Self-induced EMF:

Self-induced EMF is another phenomenon of induction. The circuit shown in Figure holds a coil of wire known as an inductor (L). As current flows by the circuit, a large magnetic field is set up around the coil. Because the current is not changing, there is no EMF produced. The field around the inductor collapses if we open the switch. This collapsing magnetic field generates a voltage within the coil. This is known as self-induced EMF.

Figure:  Self-Induced EMF

The polarity of self-induced EMF is provided to us through Lenz's Law. The polarity is in the direction which opposes the modification in the magnetic field which induced the EMF. The result is in which the current caused through the induced EMF tends to manage the similar current which existed in the circuit before the switch was opened. It is generally said in which an inductor tends to oppose a change in current flow.

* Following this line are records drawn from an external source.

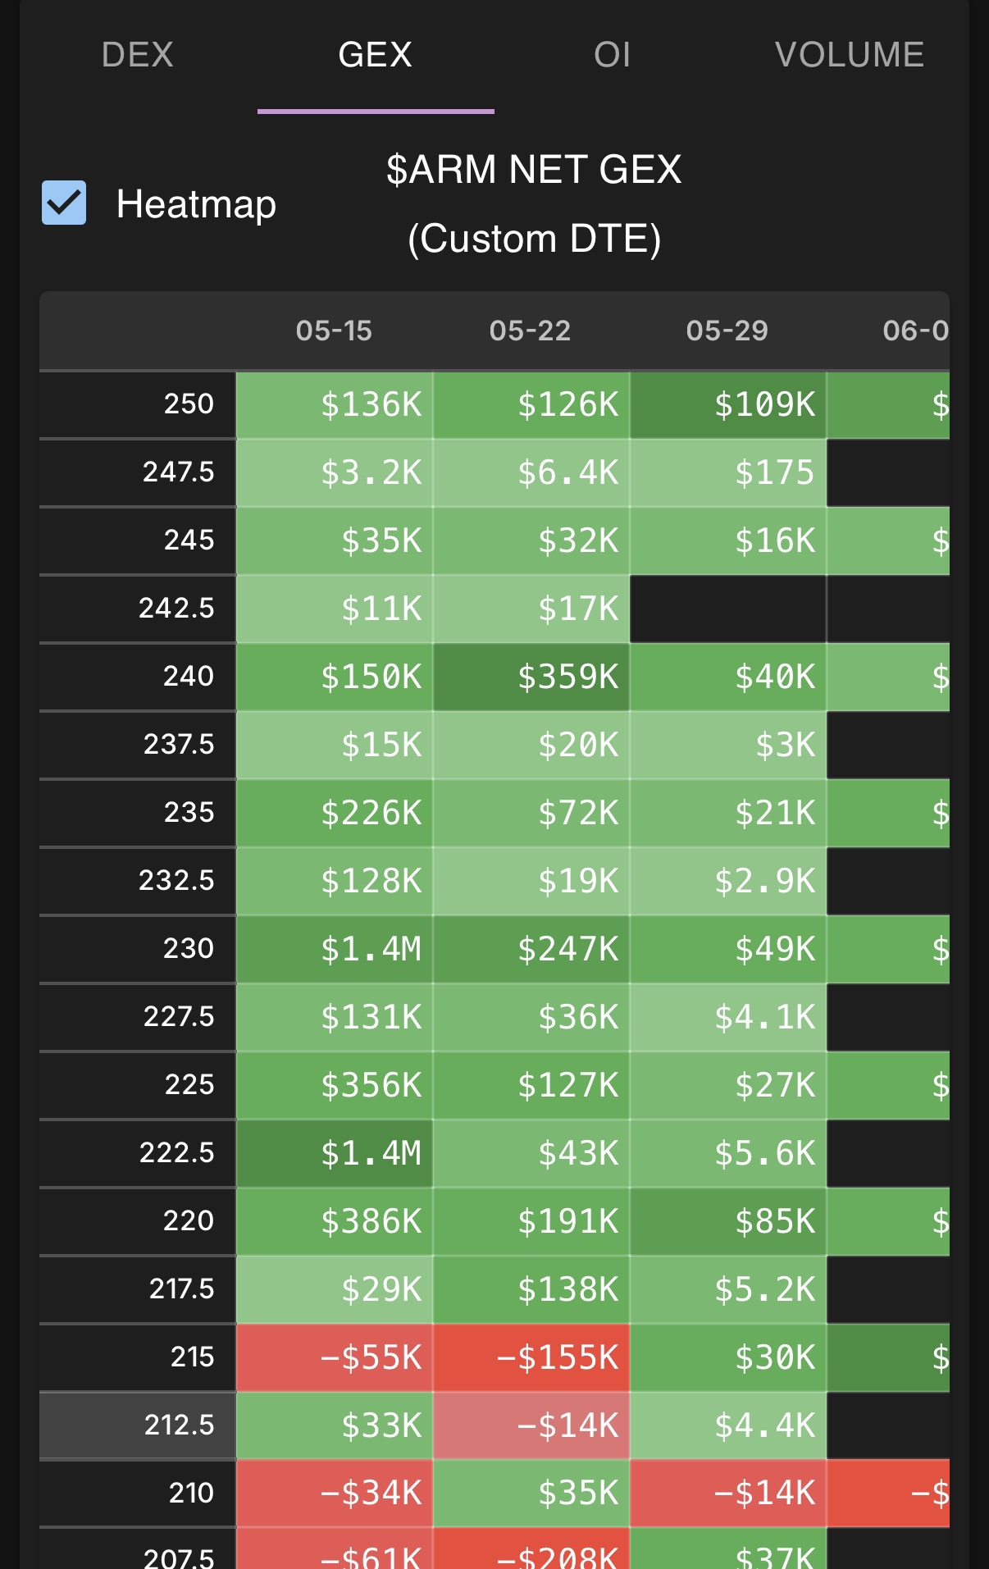Click the Heatmap label text

(x=196, y=204)
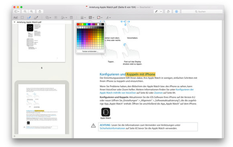Open the Zoomen link in text

click(158, 93)
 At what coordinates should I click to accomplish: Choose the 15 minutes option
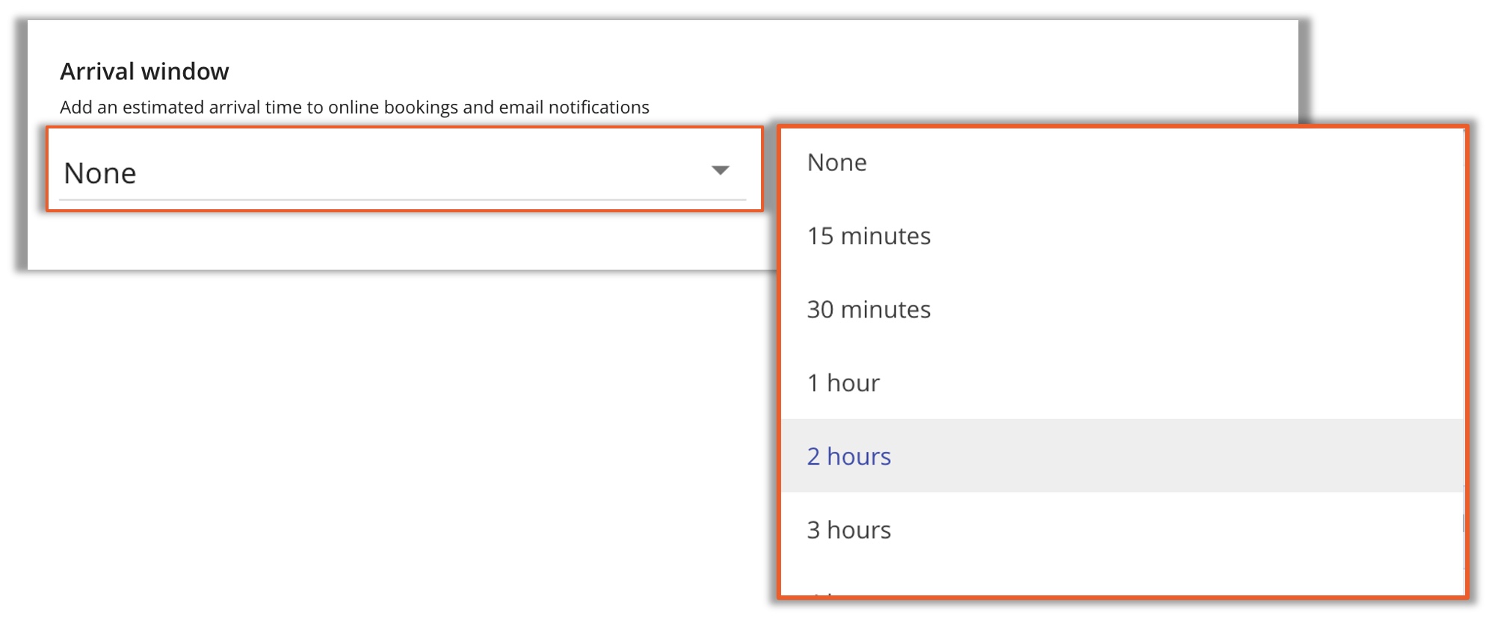click(868, 236)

The counter EMF or induced EMF, is proportional to the time rate of change of the current. The proportionality constant is known as the "inductance" (L). An Inductance is a measure of an inductor's ability to induce CEMF. That is measured in henries (H). An inductor has an inductance of one henry if one amp per second modify in current generates one volt of CEMF, as display in Equation (3-1).

CEMF = -L (ΔI/Δt) (3-1)

where

CEMF = induced voltage (volts)

L = inductance (henries)

ΔI/Δt = time rate of change of current (amp/sec)

The minus sign displays in which the CEMF is opposite in polarity to the applied voltage.